紅五軍野戰醫院的一間帳篷裡,林海豐正召集起了院長、傷科醫生,還有護士們,表情嚴峻地在做著一個決定,一個令大家既感到奇特,又極其茫然的決定。
一到濟南城外,眼見城內起來的戰事到了尾聲,由於聽到陳玉成本來是要親自進城談判,如今卻還滯留在城下的清軍炮火範圍內的時候,林海豐的確是生氣了。於是,他沒在前線指揮所內逗留,而是同左宗棠、曾國藩等人一起,來了野戰醫院。不管怎樣,他不想過多地干涉前線指揮官們的正常工作。
前面的傷員及陣亡的將士陸陸續續地抬下來了,開始都是剛剛起義的官兵,後來,紅軍的傷員也出現了。
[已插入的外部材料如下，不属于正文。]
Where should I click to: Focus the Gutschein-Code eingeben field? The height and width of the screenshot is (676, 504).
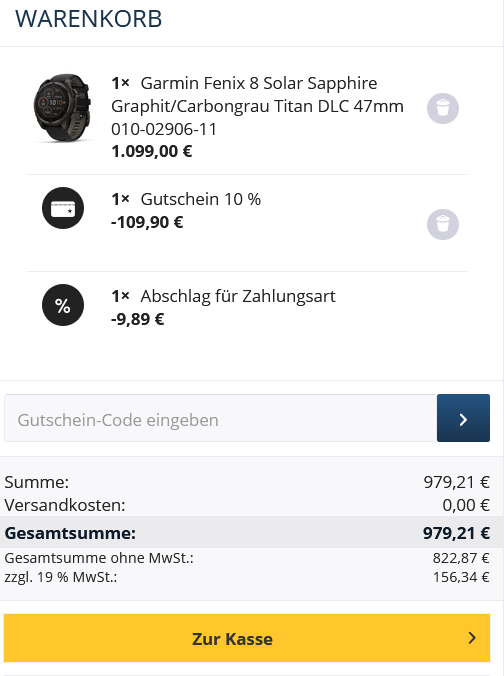(220, 418)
林海豐帶著壓抑的心情,一個一個地巡視著,檢視著。摸摸傷員的額頭,握握傷員的手,除了堅毅地點點頭外,他很少說話。
只是在來到為陣亡將士做清理的場地上的時候,看著地上那一排排的陣亡者,看到一個個正在為他們做最後整理的女護理們眼睛裡有著淚水,他終於說話了,“姑娘,別哭,他們希望得到的不是哀傷和哭聲。”
的確,在他的內心裡,他希望在自己離開這個值得留戀的世界的時候,在自己的周圍還能聽到那種永遠的激揚。
似乎是心有靈犀,陳玉成也沒有直接回指揮部,而是一直隨著王虎的擔架來到了野戰醫院。王虎的傷勢嚴重,也許不會再有多少的時間了。
“好了,就這樣,”林海豐微笑著掃掃面前的這些醫生們,“別都還這麼愣著啊,趕緊按照我說的各自準備,時間不等人,再晚了,我的血可就要白流的。”
一邊兒默默地聽著林主任的講解,儘管還沒受到責難,卻也是一直有些內疚的陳玉成動了動,“殿下,我的身體好,抽我的血。”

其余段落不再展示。